MERRITT ISLAND, Fla. — Doug Hurley is gearing up for the biggest launch of his life, and this time, even though the longtime astronaut won't have his family with him, his wife will know what he'll go through.
"It's been a long road to get here, and I don't think that any one of us would have predicted that when we were ready to go fly this mission that we'd be dealing with this."
The coronavirus pandemic means that Hurley's wife and their young son can't be with him at Kennedy Space Center in Florida to witness him making history. He and fellow astronaut Robert Behnken on Wednesday are set to lift off from historic launch pad 39A — where shuttles and Apollo missions took off — aboard a SpaceX Crew Dragon capsule.
"It certainly is a disappointing aspect of all this — this pandemic — the fact that we won't have the luxury of our family and friends being at Kennedy to watch the launch, but obviously it's the right thing to do in the current environment," he said.
Hurley and fellow astronaut Robert Behnken will both experience the breathtaking views of Earth together from the International Space Station.
Hurley was selected as an astronaut 20 years ago. He's completed two spaceflights serving as pilot and lead robotics operator during the space shuttle era. Before joining NASA, he was a fighter pilot and test pilot in the U.S. Marine Corps.
But included in his long list of titles and accomplishments is Dad and husband. Moreover, his wife is just as accomplished: "We were classmates in 2000 and eventually that blossomed into something more," Hurley said.
The couple both have a love of space — and have both been there before.

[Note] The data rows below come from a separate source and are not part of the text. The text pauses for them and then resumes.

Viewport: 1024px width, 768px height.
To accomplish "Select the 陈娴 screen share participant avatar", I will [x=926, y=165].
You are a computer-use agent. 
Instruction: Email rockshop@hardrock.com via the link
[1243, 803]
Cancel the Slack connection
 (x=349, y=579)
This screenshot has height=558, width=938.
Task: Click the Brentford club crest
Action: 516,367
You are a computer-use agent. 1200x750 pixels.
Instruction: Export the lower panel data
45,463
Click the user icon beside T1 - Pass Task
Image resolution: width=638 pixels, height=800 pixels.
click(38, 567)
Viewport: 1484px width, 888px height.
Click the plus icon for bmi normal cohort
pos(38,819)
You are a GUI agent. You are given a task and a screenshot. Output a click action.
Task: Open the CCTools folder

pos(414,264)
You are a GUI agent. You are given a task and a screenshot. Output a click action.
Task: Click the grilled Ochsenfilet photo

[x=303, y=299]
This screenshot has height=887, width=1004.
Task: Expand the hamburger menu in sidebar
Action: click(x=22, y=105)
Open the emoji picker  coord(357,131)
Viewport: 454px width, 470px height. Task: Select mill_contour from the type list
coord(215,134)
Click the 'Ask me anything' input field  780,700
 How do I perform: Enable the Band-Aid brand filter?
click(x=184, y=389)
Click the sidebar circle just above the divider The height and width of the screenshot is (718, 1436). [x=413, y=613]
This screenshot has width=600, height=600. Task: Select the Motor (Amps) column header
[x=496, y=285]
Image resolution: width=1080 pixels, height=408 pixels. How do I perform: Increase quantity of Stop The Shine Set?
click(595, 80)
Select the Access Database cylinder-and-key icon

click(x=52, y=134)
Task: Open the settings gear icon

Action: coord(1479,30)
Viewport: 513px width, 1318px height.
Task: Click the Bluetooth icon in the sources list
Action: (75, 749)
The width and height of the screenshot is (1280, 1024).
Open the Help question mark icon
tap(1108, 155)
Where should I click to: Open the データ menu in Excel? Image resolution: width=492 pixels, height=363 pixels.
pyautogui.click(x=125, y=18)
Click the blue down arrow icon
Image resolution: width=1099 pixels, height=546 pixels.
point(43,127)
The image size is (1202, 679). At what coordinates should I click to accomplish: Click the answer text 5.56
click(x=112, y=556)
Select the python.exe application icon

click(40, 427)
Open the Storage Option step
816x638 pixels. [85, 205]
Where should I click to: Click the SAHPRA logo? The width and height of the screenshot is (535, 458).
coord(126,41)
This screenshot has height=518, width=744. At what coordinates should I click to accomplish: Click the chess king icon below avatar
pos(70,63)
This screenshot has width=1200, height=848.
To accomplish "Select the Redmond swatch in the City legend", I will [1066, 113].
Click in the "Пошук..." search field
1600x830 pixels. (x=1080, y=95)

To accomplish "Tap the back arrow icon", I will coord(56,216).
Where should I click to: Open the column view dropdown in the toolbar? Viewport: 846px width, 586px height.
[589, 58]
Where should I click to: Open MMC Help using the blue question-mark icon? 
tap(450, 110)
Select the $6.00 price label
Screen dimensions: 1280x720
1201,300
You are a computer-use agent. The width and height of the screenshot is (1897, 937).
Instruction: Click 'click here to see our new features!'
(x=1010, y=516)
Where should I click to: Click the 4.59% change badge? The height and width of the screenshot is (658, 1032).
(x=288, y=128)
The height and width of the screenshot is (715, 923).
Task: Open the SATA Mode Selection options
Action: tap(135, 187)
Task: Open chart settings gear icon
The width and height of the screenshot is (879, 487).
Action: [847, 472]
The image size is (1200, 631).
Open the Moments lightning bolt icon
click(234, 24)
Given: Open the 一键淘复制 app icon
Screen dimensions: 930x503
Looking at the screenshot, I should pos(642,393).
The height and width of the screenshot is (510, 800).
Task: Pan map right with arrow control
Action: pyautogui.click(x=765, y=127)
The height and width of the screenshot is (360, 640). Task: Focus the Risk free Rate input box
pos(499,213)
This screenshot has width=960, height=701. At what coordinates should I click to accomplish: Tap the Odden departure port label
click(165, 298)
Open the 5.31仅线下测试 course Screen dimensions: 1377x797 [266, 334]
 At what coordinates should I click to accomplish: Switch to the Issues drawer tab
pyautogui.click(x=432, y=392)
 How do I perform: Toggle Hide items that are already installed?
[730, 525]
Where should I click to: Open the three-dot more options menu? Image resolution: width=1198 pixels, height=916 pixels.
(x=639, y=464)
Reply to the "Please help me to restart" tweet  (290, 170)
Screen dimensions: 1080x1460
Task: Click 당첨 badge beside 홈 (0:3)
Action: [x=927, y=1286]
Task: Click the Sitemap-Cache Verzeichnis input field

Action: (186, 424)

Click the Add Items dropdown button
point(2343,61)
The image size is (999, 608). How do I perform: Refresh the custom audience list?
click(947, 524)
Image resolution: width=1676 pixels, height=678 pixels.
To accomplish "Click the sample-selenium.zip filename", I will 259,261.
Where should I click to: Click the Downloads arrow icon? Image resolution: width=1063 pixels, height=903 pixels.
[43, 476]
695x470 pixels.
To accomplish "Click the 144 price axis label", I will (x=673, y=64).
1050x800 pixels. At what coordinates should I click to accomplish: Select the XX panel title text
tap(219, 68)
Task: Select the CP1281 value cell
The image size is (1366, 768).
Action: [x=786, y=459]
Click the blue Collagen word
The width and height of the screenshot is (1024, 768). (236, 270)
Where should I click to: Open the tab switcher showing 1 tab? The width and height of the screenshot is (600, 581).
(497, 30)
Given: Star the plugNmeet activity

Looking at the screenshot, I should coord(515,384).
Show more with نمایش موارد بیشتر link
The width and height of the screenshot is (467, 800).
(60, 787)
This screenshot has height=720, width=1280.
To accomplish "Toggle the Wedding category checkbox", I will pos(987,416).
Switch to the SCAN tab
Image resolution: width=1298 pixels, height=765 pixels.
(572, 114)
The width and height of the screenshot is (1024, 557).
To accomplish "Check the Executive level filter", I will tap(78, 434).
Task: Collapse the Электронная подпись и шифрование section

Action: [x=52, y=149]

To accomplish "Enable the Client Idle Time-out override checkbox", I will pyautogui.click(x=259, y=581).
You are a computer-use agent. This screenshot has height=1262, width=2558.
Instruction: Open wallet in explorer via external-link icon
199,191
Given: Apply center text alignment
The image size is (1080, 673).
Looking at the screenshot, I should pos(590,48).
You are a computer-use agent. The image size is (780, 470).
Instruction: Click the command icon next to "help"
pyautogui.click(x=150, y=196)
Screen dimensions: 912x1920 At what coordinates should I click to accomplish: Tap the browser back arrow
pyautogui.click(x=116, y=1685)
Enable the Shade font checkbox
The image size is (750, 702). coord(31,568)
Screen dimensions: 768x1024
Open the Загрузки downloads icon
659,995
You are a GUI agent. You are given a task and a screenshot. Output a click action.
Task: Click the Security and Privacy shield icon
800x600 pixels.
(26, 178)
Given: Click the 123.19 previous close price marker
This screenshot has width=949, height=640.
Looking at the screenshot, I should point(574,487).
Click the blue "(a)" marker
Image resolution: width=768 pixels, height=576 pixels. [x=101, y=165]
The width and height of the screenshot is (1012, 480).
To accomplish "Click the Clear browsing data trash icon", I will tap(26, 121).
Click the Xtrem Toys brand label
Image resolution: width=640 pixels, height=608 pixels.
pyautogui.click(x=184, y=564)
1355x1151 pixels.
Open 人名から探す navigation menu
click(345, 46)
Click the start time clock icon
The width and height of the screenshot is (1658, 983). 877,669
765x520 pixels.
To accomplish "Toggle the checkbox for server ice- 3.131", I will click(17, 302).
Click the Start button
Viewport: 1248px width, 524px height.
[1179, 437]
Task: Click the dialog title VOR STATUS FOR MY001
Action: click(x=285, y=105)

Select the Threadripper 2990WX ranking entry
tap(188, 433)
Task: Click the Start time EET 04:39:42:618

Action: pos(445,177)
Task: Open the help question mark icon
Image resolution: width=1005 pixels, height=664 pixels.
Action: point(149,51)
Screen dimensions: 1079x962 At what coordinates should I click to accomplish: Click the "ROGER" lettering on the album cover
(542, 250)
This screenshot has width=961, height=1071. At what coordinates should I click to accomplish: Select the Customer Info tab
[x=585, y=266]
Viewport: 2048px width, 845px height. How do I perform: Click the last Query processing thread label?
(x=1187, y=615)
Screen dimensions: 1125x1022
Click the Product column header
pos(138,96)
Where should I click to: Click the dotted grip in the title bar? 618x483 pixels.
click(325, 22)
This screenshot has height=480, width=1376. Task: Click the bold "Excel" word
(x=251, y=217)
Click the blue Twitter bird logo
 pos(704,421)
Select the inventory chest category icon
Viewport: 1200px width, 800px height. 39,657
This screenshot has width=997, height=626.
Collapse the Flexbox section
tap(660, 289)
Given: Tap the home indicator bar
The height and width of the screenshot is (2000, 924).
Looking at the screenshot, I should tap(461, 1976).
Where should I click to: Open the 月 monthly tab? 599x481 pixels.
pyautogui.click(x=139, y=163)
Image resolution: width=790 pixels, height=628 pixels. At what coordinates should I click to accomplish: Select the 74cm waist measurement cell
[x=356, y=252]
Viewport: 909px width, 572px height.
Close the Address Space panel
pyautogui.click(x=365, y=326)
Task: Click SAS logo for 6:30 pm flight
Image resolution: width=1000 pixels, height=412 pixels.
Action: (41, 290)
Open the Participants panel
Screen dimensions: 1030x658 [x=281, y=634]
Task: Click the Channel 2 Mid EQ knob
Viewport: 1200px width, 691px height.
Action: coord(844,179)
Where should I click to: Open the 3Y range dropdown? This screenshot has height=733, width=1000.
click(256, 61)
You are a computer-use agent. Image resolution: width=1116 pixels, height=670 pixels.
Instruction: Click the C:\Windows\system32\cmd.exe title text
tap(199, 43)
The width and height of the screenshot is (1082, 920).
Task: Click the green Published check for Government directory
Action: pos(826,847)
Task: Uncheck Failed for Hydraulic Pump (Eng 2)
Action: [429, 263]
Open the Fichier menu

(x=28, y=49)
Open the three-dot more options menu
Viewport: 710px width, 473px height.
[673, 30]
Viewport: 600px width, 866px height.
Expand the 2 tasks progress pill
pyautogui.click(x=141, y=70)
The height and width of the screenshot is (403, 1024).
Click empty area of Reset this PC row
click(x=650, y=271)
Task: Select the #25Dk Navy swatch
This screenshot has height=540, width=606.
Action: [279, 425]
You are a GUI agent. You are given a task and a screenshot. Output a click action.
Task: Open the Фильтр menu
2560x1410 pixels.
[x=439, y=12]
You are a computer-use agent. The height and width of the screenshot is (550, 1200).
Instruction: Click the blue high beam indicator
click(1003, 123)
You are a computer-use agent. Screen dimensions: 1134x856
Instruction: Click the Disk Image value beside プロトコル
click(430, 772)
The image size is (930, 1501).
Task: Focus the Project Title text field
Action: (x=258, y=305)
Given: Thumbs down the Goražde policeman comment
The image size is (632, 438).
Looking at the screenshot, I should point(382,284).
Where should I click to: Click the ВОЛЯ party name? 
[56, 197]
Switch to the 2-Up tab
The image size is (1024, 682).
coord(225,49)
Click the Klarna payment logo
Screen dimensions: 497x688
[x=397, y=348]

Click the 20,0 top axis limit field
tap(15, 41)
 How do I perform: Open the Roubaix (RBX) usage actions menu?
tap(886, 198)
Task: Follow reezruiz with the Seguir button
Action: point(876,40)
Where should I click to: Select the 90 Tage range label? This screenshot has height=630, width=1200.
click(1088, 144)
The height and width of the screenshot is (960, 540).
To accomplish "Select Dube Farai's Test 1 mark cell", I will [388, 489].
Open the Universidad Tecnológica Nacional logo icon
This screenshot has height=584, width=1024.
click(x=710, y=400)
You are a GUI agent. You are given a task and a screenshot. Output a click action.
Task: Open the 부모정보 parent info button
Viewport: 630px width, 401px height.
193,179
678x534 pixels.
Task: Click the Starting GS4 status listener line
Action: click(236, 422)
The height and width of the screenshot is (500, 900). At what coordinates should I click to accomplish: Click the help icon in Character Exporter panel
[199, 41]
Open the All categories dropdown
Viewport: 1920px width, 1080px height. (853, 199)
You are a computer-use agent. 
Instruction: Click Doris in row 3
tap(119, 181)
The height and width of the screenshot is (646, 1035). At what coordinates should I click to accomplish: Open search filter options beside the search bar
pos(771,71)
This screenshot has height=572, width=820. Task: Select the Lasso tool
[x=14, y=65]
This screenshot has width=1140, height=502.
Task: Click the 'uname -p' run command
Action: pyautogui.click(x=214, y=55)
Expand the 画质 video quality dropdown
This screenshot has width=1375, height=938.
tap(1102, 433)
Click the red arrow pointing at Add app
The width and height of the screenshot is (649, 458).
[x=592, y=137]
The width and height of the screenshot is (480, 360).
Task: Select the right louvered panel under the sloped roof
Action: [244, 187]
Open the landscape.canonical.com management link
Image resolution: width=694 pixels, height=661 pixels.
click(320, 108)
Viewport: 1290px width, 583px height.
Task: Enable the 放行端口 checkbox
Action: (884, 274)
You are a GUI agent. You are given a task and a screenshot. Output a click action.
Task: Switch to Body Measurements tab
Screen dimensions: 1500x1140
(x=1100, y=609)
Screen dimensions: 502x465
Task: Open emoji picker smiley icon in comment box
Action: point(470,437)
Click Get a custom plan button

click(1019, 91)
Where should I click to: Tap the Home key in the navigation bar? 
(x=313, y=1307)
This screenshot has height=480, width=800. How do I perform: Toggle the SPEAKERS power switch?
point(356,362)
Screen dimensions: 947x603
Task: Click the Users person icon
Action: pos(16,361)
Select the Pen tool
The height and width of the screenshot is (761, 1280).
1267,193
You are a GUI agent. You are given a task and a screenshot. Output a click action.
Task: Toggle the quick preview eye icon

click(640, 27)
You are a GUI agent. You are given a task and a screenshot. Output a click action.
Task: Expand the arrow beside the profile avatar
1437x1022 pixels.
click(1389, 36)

"She's an amazing person, she's beautiful, she's smarter than the average bear, especially to be a Marine fighter pilot. We just hit it off from day one," he said.
To say that his wife can imagine what he'll be facing during his mission is an understatement. NASA selected Karen Nyberg as an astronaut 20 years ago, too. Nyberg is also a veteran of two spaceflights, spending 180 days in space over the course of the missions. She's a mechanical engineer. The world watched her 250 miles above the earth in 2013 from onboard the International Space Station serving as Expedition 36's Flight Engineer for six months.
Back then, Nyberg was the one missing the couple's young son, Jack.
"My husband sends up pictures and videos and our support people at NASA do the same," Nyberg said at the time.
Hurley added, "With today's modern conveniences of iPads and Skype and FaceTime and those things, I think Jack has been used to that."
Now it's Nyberg's time to watch her husband in action alongside all of us back on solid ground.
"I told her when she got back it was a lot easier to be the one on the rocket than to be someone watching someone go," Hurley said.
But ultimately, "we want everybody to be safe," he added. "We want everyone to enjoy this and relish this moment in U.S. space history."
Behnken is also a Dad and husband to an astronaut — Megan McArthur is a recently retired astronaut.